Wood Lake Fluctuates

An Excerpt from the book Richfield: Minnesota’s Oldest Suburb by Frederick Johnson.

Construction of interstate highways, never a pretty sight in full swing, did more than tear up a lot of 1950s and 1960s Richfield real estate. Roadwork, specifically on Interstate 494, resulted in Wood Lake draining almost completely away. And this wasn’t the first time the lake’s survival had come into question.

Before humankind began causing issues for what today is Richfield’s most prominent lake, a colony of North American beavers, nature’s engineers, undertook a major nineteenth century construction project. The determined beavers skillfully built and improved a dam across the northern part of Wood Lake, creating the new Richfield Lake in the process. Early Richfield settlers used the dam as a handy shortcut, walking across Wood Lake instead of going around it. Prior to beaver dams, today’s chain of lakes–Grass, Richfield and Wood–were connected into one body of water.

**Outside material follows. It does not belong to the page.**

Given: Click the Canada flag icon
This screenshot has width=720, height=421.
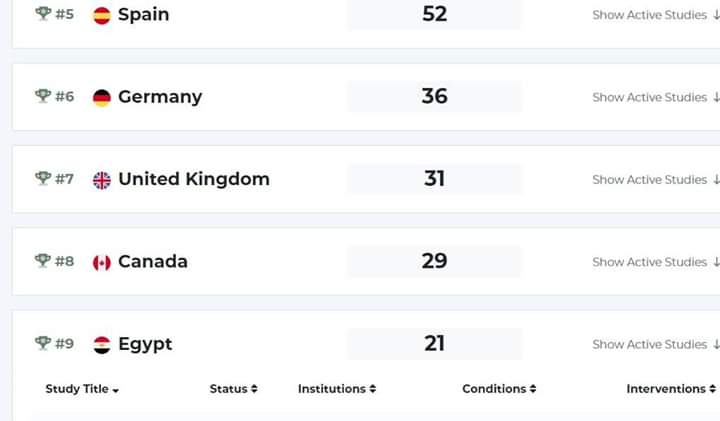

Low water at Wood Lake following the mid-twentieth century roadwork did not surprise longtime residents. Water level changes in the unpredictable lake were not new. Records from 1865 show it empty and almost forgotten. Just three decades later it boasted an average of ten feet in depth. A local angler landed a forty-five inch northern pike in 1917.Â

By 1927 another slump left Wood Lake water levels six feet below normal. Villagers drilled a well in an attempt to add groundwater to the shrinking lake. During America’s “dust bowl” drought in the 1930s, it again went completely dry again. The community shut down the well to preserve precious water. A group of opportunistic Richfield sportsmen decided to use the dry lakebed for a fox hunt. Wood Lake’s waters varied in depth during the 1940s and 1950s but were deep enough to allow recreational access to those with lakeside homes. The village’s Grant Park, located on the site of today’s nature center, featured three boat launches.

Highway construction threatened the lake in the 1950s. Road builders nearly ran Interstate 35 into Wood Lake in 1955, but did not cause water levels to drop. Work on I-494 in 1960, however, was another matter. Highway designers decided to deal with a high water table near the interstate by boring through a solid cap of underground clay. The plan worked as water flowed down to an aquifer. But that subterranean tide was soon joined by runoff from the Wood Lake watershed. Those waters now drained through the new bore holes, causing the lake’s water level to drop ten feet by 1962. This process left a muddy, marshy wetland in central Richfield.